Last night I got home (after a smooth ride in the Grand Prix) to find that I had no cable. This happens about 2 times a week, and it's annoying, but when you only pay 13 bucks a month what can you expect? So I get the cable company on the horn and I'm on hold for about 45 minutes. I use the speaker phone feature and while listening to hold music make myself a nice bowl of pasta, special spicy marinara sauce by Alex, melt a little goat cheese on top. I'm just about done with my meal when a (and I use the term loosely) customer service representive comes on the line. Barely able to understand what she's saying, because speaking clearly doesn't seem to be a priorty for her, I try to explain that I have cable on one tv, but not on the other, and this has happened before, blah, blah, blah. She goes through the obligatory "is your tv on channel 3? do you have a cable box? turn your vcr on, now turn it off, anything now?" this process takes about 20 minutes with all my "I'm sorry, could you repeat that?" interruptions, now bringing my time on the phone with ComCast just over an hour. Finally I tell her that I know how to work my cable, but my cable isn't working, so it's her turn to tell me what she can do. She tells me she can have a service tech out to see me on Thursday between 9 and 4. Will that work? ummmmm, lemme think. nah, I should probably go to work. "well, you see, maam, the service techs work in a cycle of 5 days, so if you don't take this appointment tomorrow you'll have to wait 5 days." Now I'm starting to feel the blood pressure rise. Silence. I finally tell her that I'll wait 5 days. Silence. "hello?" Silence. "helloooo?" ahhh, there she is, trying to find a time on the computer. Okay, she can have someone out to see me on October 25, but she can't give me a time, so basically just anytime that day. hmmmmm. lemme think.... I tell her that I will need to speak to a manager. Silence. Continued silence. I hang up.
Then I started thinking about how mad I am about no cable, about the crappy customer service rep, about the car, about my job, about not being able to spend more time with Alex because of school, about missing my family, about the WideTrack. It was at that point I gave my most dramatic performance since the "chicken dinner fling" of '95 (which landed me in therapy for 2 years). I needed a release - stupidly, I gave my bowl (with the rest of my dinner inside) a toss. I know, you're thinking, meh, not so dramatic. Oh, contraire! That toss hit the edge of the couch just right, something about the fork still in there... that bowl burst. Unknown to me before that time, the bowl was glass. It burst into thousands of itty-bitty pieces, sending gemelli into the living room closet from under the door. Sauce somehow made it onto the wall behind me, as high as 9 feet.

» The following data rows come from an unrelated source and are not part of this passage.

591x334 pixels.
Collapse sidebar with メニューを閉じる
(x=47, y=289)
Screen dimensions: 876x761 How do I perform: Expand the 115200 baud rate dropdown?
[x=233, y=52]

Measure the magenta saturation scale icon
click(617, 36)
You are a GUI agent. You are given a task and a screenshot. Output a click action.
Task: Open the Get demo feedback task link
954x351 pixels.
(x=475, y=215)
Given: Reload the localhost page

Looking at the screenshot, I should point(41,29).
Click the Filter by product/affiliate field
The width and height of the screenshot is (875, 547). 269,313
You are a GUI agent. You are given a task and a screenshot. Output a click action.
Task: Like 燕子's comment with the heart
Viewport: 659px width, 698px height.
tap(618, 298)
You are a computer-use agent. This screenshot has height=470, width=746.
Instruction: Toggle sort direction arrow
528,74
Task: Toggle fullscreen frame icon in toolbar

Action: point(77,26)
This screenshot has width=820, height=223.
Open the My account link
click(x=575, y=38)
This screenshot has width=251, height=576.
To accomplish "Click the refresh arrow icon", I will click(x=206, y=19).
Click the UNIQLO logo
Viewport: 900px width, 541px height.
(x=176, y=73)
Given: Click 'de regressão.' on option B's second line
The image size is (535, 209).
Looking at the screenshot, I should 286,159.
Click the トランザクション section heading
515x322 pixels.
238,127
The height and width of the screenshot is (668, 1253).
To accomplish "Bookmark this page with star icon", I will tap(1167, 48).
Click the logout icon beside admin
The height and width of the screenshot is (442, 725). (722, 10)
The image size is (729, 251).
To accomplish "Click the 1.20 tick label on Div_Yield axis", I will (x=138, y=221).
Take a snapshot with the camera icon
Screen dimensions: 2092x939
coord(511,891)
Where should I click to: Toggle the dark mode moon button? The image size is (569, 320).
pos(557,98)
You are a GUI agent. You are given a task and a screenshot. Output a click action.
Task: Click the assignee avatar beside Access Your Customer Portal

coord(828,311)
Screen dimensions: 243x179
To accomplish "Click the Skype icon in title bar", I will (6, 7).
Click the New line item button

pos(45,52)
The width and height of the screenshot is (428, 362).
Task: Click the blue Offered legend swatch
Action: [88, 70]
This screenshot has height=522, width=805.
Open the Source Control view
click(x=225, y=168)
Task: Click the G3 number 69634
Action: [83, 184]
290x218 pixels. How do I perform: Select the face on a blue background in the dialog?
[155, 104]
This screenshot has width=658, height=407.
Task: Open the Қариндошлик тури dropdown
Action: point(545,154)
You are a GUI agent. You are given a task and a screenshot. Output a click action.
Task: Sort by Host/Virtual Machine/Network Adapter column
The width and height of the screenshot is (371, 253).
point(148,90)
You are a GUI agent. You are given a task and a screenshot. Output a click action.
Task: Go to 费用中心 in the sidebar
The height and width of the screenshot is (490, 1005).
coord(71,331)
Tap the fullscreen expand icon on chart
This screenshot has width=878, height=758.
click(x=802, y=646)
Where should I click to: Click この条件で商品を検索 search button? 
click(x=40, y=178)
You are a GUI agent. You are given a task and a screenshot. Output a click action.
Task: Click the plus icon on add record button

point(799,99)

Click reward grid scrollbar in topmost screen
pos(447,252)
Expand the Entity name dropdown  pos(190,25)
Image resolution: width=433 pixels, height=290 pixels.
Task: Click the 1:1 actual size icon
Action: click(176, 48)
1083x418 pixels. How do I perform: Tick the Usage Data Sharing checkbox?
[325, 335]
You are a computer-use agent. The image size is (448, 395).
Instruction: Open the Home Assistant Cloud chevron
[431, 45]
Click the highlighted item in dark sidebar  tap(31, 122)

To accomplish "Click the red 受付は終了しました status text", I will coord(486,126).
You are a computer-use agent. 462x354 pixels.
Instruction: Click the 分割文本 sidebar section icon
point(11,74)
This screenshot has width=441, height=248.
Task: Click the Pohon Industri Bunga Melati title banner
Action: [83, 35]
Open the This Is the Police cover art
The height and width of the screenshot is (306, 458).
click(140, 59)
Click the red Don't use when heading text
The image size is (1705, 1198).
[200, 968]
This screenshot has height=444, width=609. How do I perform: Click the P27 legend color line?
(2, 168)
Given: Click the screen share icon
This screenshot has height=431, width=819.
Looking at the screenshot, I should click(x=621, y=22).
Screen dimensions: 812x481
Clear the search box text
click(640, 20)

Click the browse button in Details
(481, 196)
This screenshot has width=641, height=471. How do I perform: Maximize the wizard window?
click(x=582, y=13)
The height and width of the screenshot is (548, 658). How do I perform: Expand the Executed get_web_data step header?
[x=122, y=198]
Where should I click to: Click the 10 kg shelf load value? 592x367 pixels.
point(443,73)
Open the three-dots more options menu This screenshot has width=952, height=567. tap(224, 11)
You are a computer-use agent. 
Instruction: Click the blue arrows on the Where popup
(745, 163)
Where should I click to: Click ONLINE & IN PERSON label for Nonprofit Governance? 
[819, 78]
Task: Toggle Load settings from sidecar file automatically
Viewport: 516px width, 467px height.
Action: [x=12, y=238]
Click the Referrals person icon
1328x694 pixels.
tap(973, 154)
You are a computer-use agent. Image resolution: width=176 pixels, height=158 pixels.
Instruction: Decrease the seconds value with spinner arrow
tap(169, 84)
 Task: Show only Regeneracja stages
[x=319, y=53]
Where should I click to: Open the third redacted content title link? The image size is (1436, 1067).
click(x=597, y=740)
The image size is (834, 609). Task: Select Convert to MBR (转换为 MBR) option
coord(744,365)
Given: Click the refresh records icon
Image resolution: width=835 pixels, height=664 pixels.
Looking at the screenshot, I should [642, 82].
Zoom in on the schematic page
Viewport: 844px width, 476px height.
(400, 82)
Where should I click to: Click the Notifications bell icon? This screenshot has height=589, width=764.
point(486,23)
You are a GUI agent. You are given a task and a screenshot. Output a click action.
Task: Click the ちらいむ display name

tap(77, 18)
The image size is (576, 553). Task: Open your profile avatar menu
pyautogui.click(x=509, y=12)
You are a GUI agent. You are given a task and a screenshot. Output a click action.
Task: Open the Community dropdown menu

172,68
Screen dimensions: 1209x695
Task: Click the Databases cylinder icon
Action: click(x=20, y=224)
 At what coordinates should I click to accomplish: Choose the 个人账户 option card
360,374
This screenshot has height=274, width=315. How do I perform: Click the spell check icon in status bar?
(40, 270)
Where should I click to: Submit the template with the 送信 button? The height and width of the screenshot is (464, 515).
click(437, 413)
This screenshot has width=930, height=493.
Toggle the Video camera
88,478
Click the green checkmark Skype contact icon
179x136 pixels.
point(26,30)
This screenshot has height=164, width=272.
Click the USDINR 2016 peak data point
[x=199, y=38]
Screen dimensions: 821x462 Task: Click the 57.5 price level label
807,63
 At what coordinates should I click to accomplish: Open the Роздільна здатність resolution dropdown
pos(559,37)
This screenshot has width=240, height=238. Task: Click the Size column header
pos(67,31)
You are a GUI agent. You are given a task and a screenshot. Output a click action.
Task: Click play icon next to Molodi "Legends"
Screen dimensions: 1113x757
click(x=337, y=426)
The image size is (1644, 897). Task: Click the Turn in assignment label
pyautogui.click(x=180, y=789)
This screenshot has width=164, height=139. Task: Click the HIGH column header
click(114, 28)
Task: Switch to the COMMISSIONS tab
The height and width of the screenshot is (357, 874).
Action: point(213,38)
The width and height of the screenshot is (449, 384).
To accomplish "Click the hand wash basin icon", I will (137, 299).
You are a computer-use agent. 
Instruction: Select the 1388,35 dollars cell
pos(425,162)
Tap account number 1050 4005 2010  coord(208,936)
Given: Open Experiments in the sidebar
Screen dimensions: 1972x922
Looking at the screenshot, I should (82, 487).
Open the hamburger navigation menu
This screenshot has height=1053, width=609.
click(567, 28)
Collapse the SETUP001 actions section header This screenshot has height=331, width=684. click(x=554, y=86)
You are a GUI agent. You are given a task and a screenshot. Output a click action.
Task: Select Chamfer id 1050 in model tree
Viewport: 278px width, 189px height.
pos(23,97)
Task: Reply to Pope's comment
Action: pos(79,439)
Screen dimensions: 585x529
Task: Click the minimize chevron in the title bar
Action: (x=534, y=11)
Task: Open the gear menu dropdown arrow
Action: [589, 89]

Small slivers of the bowl were found in the bathroom down the hall.
I like to think that it wasn't because I threw the bowl that it broke, I like to think that all the anger and frustration that I've been harboring for the past 2 years found it's way into the bowl and the bowl just couldn't take the pressure and it exploded. You know, like a sci-fi film.
I looked away when I heard the shattering sound and walked to the other end of the room. Alex was pretty close to the scene of the crime. I turned back to witness the horror that used to be our living room. "It wasn't supposed to do that." Alex and I chuckled, because it was funny and absurd and disgusting.
I spent the next two hours cleaning the couch and rugs and floors and bookshelves and walls and ceiling. It felt good. It was nice to have a problem I could solve. Sure, I can think of a million other ways that I could have blown off some steam. At least half of them would be less messy. But I have no regrets about the bowl. I think it was just what I needed; a bizarre action followed by a tedious consequence that made me really focus on something that was finally in my control.